Candidate:
Jorge Federico Forero Rodríguez
Date, Time and Location:
8 July 2026, at 14:30, Sala de Atos of the Faculdade de Engenharia da Universidade do Porto
President of the Jury:
João Carlos Pascoal Faria (PhD), Full Professor of the Department of Informatics Engineering of the Faculdade de Engenharia da Universidade do Porto.
Members:
Nuno António do Nascimento Correia (PhD), Associate Professor at University of Tallinn, Estonia;
Hugo Gonçalo Oliveira (PhD), Associate Professor of the Department of Informatics Engineering, Faculdade de Ciências e Tecnologia da Universidade de Coimbra;
Nuno Manuel Robalo Correia (PhD), Full Professor of the Department of Informatics, Faculdade de Ciência e Tecnologia da Universidade Nova de Lisboa;
Mónica Sofia Santos Mendes (PhD), Assistant Professor with Habilitation, Faculdade de Belas-Artes da Universidade de Lisboa (Supervisor);
Tiago Barbedo Assis (PhD), Assistant Professor of the Department of Design, Faculdade de Belas-Artes da Universidade do Porto;
António Fernando Vasconcelos Cunha Castro Coelho (PhD), Associate Professor with Habilitation of the Department of Informatics Engineering, Faculdade de Engenharia da Universidade do Porto.
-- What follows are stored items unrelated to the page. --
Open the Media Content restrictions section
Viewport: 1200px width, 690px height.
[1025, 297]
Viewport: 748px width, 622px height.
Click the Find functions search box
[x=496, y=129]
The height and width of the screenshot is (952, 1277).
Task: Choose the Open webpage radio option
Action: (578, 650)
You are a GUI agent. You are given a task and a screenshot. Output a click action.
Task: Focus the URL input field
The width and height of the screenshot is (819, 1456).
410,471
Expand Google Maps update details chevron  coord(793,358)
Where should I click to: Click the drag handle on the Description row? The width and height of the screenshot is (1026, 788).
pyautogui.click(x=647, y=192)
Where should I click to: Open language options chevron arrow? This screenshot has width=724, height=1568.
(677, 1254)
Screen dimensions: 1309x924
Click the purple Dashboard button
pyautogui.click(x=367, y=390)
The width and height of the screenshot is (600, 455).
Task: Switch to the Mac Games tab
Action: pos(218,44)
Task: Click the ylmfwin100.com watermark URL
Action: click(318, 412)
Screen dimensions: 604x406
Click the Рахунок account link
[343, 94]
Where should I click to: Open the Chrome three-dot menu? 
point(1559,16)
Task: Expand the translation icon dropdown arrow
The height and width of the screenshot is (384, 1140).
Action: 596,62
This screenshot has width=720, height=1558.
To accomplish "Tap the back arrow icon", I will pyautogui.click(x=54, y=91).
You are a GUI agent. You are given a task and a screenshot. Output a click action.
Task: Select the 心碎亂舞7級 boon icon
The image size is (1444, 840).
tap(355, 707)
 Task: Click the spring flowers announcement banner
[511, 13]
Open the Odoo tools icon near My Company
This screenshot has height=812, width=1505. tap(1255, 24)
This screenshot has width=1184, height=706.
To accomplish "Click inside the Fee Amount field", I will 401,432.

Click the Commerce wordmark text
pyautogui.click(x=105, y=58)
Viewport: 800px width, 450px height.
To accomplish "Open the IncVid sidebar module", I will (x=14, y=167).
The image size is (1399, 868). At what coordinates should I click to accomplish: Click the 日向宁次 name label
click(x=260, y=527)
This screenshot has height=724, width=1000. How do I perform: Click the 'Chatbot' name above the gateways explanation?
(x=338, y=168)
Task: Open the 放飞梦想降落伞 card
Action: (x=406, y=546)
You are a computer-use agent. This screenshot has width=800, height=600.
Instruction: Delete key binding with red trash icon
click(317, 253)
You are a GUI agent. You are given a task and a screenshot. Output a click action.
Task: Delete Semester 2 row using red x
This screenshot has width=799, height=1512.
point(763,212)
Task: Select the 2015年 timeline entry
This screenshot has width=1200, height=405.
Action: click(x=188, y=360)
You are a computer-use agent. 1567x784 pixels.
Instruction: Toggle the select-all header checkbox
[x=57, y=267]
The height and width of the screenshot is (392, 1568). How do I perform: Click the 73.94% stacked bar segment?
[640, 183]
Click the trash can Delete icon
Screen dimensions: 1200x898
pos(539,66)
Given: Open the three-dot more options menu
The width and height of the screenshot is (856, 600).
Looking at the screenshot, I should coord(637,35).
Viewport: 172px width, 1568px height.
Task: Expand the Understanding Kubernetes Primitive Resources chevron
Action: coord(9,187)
The thesis was co supervised by Gilberto Bernardes de Almeida, Assistant Professor of the Department of Informatics Engineering of the Faculdade de Engenharia da Universidade do Porto.
Abstract:
The Ironic Machine[s] is a practice-based research project that explores the use of a bimodal speech emotion recognition system for the generation of affective virtual environments and creative
computational artifacts. Situated at the intersection of media art, affective computing, and natural language processing, the study investigates how rhetorical figures such as kind irony and sarcasm emerge through the divergence between semantic and acoustic emotional predictions, and how this interaction can inform the construction of Affective Virtual Environments. The primary contribution of this thesis is the formulation and empirical evaluation of a method for analyzing illocutionary irony using multimodal speech emotion recognition datasets. Building on sentiment analysis and speech emotion recognition techniques, the research introduces a statistical inference framework that integrates perceptual evaluation with hypothesis-driven analysis to identify prosodic features that significantly differentiate sincere and ironic speech. For posed American English samples, the results demonstrate that divergences between semantic and acoustic emotional predictions can be systematically quantified, supporting the hypothesis that prosodic irony can be understood as a measurable multimodal phenomenon. A secondary objective investigates whether these findings can be translated into a generative strategy for constructing Affective Virtual Environments. To this end, a three-level prompt engineering framework is proposed, mapping semantic and acoustic emotional predictions onto audiovisual features informed by statistical analyses of musical and visual datasets. Perceptual evaluation indicates that feature-based prompting shows a consistent advantage over high-level emotional labels, although the results do not reach conventional levels of statistical significance. The investigation is realized through a series of nine technological and artistic iterations, developed as autonomous yet interconnected works. These projects function as experimental platforms for exploring emotional ambiguity, disorientation, and the instability of meaning in computational environments within a techno-poetic narrative. Collectively, this work proposes both a methodological framework for the analysis of irony and a speculative approach to affective environment generation. It positions divergence between modalities as an operational principle in multimodal systems and demonstrates how practice-based research can serve as a rigorous mode of inquiry into the relationship between human emotion and machine-mediated representation.
Keywords: Speech Emotion Recognition, Prosodic Irony, Affective Virtual Environments, Multimodal Analysis, Practice-based Research, Media Art.